[BUG] TCPStore.recvValue failed / HeartbeatMonitor warnings on clean shutdown with scheduler.type=local

## Checklist

- [×] The error occurs when using our provided Docker image.
- [×] I can consistently reproduce the bug across multiple trials or random seeds.
- [×] If the error causes experiment abortion, I've verified that this error is the root
  cause, not a secondary error caused by peer workers.

## Detailed Information

### Describe the bug

When a training job finishes cleanly under `scheduler.type=local`, the tail of the
log is flooded with warnings such as:
[W ... TCPStore.cpp:...] TCPStore.recvValue failed ... Connection reset by peer [W ... ProcessGroupNCCL.cpp:...] ProcessGroupNCCL's watchdog got unexpected signal [W ... HeartbeatMonitor ...] socket error while reading heartbeat ...

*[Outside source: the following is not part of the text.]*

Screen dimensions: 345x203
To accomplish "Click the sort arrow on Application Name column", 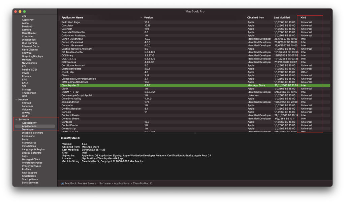I will pyautogui.click(x=141, y=17).
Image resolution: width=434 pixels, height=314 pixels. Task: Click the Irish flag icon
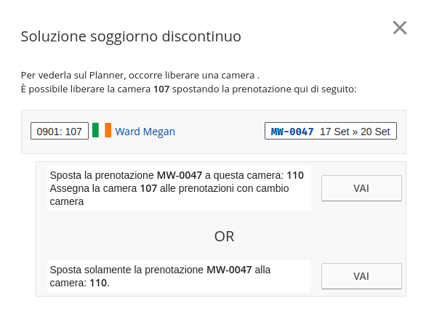(102, 130)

No exception is raised and the run's metrics are correct, but the noise makes real errors hard to spot and suggests that the distributed teardown is racy.

Investigation shows there are two distinct races stacked on top of each other, both specific to `LocalScheduler`:

1. **Intra-process race** — inside each worker, `FSDPEngine.destroy()` tears down the NCCL process group before the CPU-side gloo group has synchronised, so ranks can reach `destroy_process_group()` in different orders.
2. **Inter-process race** — `LocalScheduler._cleanup_workers` iterates workers serially and calls `kill_process_tree(..., timeout=3, graceful=True)` on each one. Because that helper blocks up to `timeout` seconds between SIGTERM and the fallback SIGKILL, a 4-rank job spends ~12 s in cleanup. During that window only a single rank is executing its `engine.destroy()` path, so any CPU barrier placed there can never actually rendezvous, and rank-0 (which hosts the TCPStore server) can in some cases be killed before all clients have disconnected.

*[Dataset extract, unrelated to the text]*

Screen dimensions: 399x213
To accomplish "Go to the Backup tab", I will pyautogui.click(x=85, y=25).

The `Ray` and `Slurm` backends are not affected:
- `ray.kill` / `actor.destroy.remote()` dispatch is asynchronous, so all actors receive the signal within ms;
- `scancel <job_id>` broadcasts the signal at the cluster layer.

### Expected behavior

On clean shutdown of a local-scheduler job:
- every rank enters `engine.destroy()` within the same small time window;
- NCCL / gloo groups are destroyed after a successful CPU-side barrier;
- the TCPStore server on rank-0 is the last process to exit, so clients never see `Connection reset by peer`;
- the log tail is quiet.


### Full logs

If possible, provide logs for more detailed information.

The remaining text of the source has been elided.